Supplied material ▸
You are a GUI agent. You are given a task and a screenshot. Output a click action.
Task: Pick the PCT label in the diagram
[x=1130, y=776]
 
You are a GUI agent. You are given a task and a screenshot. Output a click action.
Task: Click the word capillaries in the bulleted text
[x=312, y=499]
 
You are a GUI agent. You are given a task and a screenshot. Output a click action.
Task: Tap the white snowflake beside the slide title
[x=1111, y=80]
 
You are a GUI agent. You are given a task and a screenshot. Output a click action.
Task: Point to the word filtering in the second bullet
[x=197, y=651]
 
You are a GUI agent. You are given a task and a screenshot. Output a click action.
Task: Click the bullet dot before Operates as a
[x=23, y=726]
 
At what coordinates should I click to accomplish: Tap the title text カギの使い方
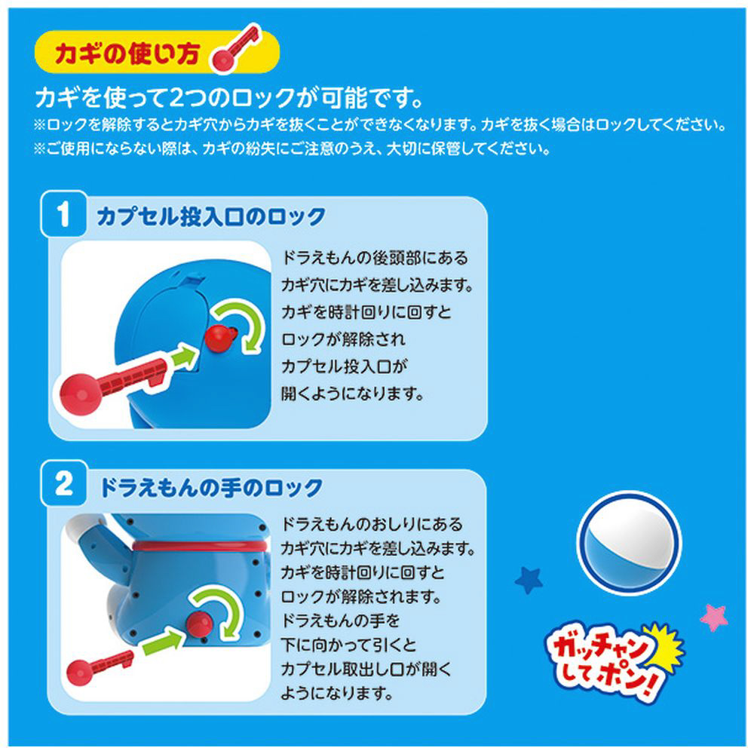click(127, 53)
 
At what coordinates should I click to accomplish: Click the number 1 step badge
click(63, 214)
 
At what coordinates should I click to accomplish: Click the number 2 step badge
click(63, 483)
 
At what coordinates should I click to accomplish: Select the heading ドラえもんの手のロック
click(211, 487)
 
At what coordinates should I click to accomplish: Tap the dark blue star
click(529, 580)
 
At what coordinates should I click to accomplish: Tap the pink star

The problem ▸
Please write out all of the material above word for word, leaving out the pictures.

Exercise response ▸
You are a GUI agent. You are given a task and a screenshot. Output a click action.
Task: Pick the PCT label in the diagram
[x=1130, y=776]
 
You are a GUI agent. You are given a task and a screenshot. Output a click action.
Task: Click the word capillaries in the bulleted text
[x=312, y=499]
 
You are a GUI agent. You are given a task and a screenshot. Output a click action.
Task: Tap the white snowflake beside the slide title
[x=1111, y=80]
 
You are a GUI agent. You are given a task and a screenshot. Output a click action.
Task: Point to the word filtering in the second bullet
[x=197, y=651]
 
You are a GUI agent. You are given a task and a screenshot. Output a click action.
Task: Click the bullet dot before Operates as a
[x=23, y=726]
 
At what coordinates should I click to accomplish: Tap the title text カギの使い方
click(127, 53)
 
At what coordinates should I click to accomplish: Click the number 1 step badge
click(63, 214)
 
At what coordinates should I click to accomplish: Click the number 2 step badge
click(63, 483)
 
At what coordinates should I click to accomplish: Select the heading ドラえもんの手のロック
click(211, 487)
 
At what coordinates should I click to accomplish: Tap the dark blue star
click(529, 580)
 
At what coordinates should I click to accomplish: Tap the pink star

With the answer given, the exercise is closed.